Excerpt provided:
****************

Deploy a Local AI Coding Assistant with Ollama and Open WebUI on Linux (Docker Guide)

Running a coding-focused AI assistant locally is no longer a “lab-only” experiment. With modern open-source tooling, you can host a private chatbot on your own Linux machine, avoid sending prompts to third-party services, and keep sensitive code snippets inside your network. In this tutorial, you will install Ollama (a lightweight local LLM runtime) and Open WebUI (a clean web interface) using Docker. The result is a fast, browser-based AI assistant you can use for debugging, code review, documentation drafts, and scripting help.

What You Will Build

By the end, you will have a local web app accessible at http://localhost:3000 (or your server’s IP) that talks to an Ollama service running on the same host. You will also learn how to persist data, pull a model, and validate that everything is working. This guide assumes Ubuntu Server or another modern Linux distribution with Docker support.

Prerequisites

Before starting, confirm you have: (1) a Linux server or desktop with at least 8 GB RAM (16 GB+ is better for larger models), (2) Docker and Docker Compose, and (3) enough disk space for model files (often 4–20 GB depending on the model). If you plan to access the UI from another device, ensure your firewall allows inbound TCP 3000.

Step 1: Install Docker and Docker Compose

If Docker is not installed yet on Ubuntu, you can install it with the official repository packages. Run:

sudo apt update
sudo apt install -y docker.io docker-compose-plugin

Enable and start Docker:

sudo systemctl enable --now docker

Optional but recommended: allow your user to run Docker without sudo (log out and back in after):

sudo usermod -aG docker $USER

Step 2: Create a Project Folder

Create a dedicated directory so your configuration and persistent volumes stay organized:

mkdir -p ~/local-ai-webui
cd ~/local-ai-webui

Step 3: Create a Docker Compose File

Create a file named docker-compose.yml and paste the following. This configuration runs Ollama and Open WebUI, and stores data in Docker volumes so updates do not wipe your models or settings:

nano docker-compose.yml

<pre>services: ollama: image: ollama/ollama:latest container_name: ollama restart: unless-stopped ports: - "11434:11434" volumes: - ollama:/root/.ollama open-webui: image: ghcr.io/open-webui/open-webui:main container_name: open-webui restart: unless-stopped ports: - "3000:8080" environment: - OLLAMA_BASE_URL=http://ollama:11434 volumes: - openwebui:/app/backend/data depends_on: - ollama volumes: ollama: openwebui:</pre>

Save and exit. The key line is OLLAMA_BASE_URL, which tells Open WebUI how to reach the Ollama container internally.

****************

[Stored data]

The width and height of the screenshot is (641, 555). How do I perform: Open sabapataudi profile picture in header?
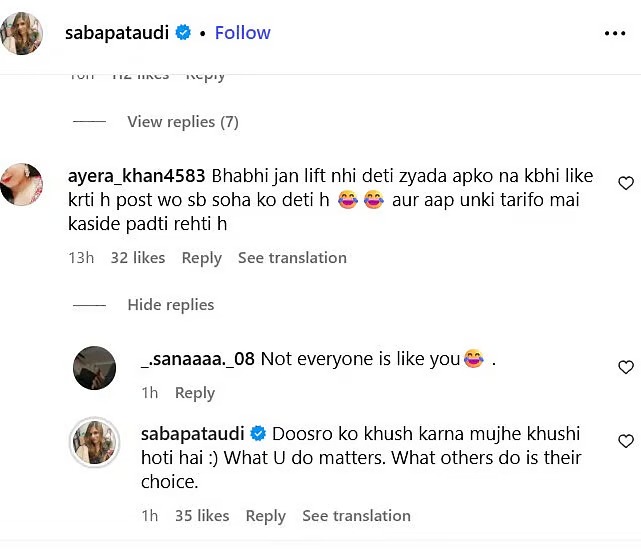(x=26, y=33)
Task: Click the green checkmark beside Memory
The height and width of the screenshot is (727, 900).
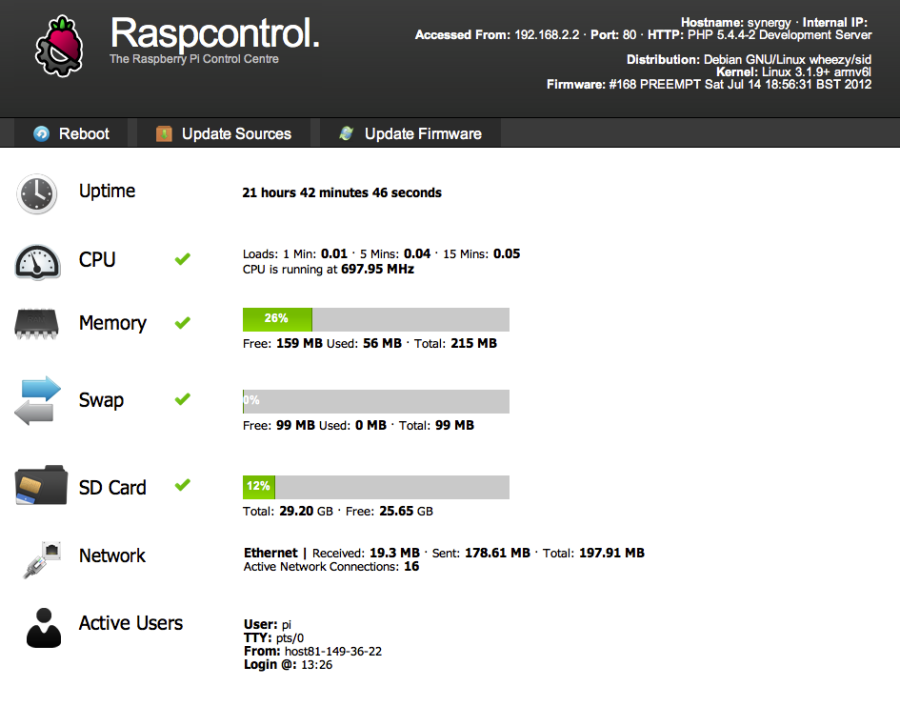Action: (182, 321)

****************

Apply what you read:
1) In the Ollama and Open WebUI guide, what must the firewall allow if you plan to reach the interface from another device?
2) Carry on with the guide to setting up Ollama and Open WebUI, starting after its final sentence.

Task-by-task outputs:
1) It must allow inbound TCP 3000.

2)
Step 4: Start the Services

Launch everything in the background:

docker compose up -d

Check container status:

docker ps

You should see both ollama and open-webui running.

Step 5: Download a Model

Ollama doesn’t ship with a model by default. Pull one that fits your hardware. For a solid balance of speed and quality, many users start with a 7–8B class model. Run:

docker exec -it ollama ollama pull llama3.1:8b

If disk space is tight, choose a smaller model. If you have more RAM and want higher quality, try a larger model, but expect slower responses on CPU-only systems.

Step 6: Open the Web Interface

In your browser, open:

http://localhost:3000

If you’re on a remote server, use:

http://SERVER_IP:3000

On first launch, Open WebUI typically asks you to create an admin account. After logging in, select your downloaded model (for example, llama3.1:8b) and send a test prompt like “Explain this Bash one-liner” or “Refactor this Python function for readability.”

Step 7: Basic Troubleshooting

Open WebUI loads but no models appear: Confirm the model exists inside Ollama with docker exec -it ollama ollama list. If the list is empty, re-run the pull command.

Connection errors to Ollama: Verify the containers are on the same Docker network (Compose does this automatically) and that OLLAMA_BASE_URL points to http://ollama:11434, not localhost.

Slow responses: Local inference is hardware-dependent. Smaller models respond faster. Also check CPU and memory usage with docker stats. If the system is swapping heavily, reduce model size.

Step 8: Updating Safely

To update to newer images without losing data, run:

docker compose pull
docker compose up -d

Because models and settings are stored in volumes, your downloaded models and WebUI configuration should remain intact.

Conclusion

A local AI assistant is a practical upgrade for developers and IT teams who want speed, privacy, and control. With Ollama handling model execution and Open WebUI providing a friendly interface, you can run a capable coding helper on a single Linux host and keep your prompts and snippets in-house. Once this baseline is working, consider placing it behind a reverse proxy, enabling HTTPS, or restricting access to your LAN for a more production-ready setup.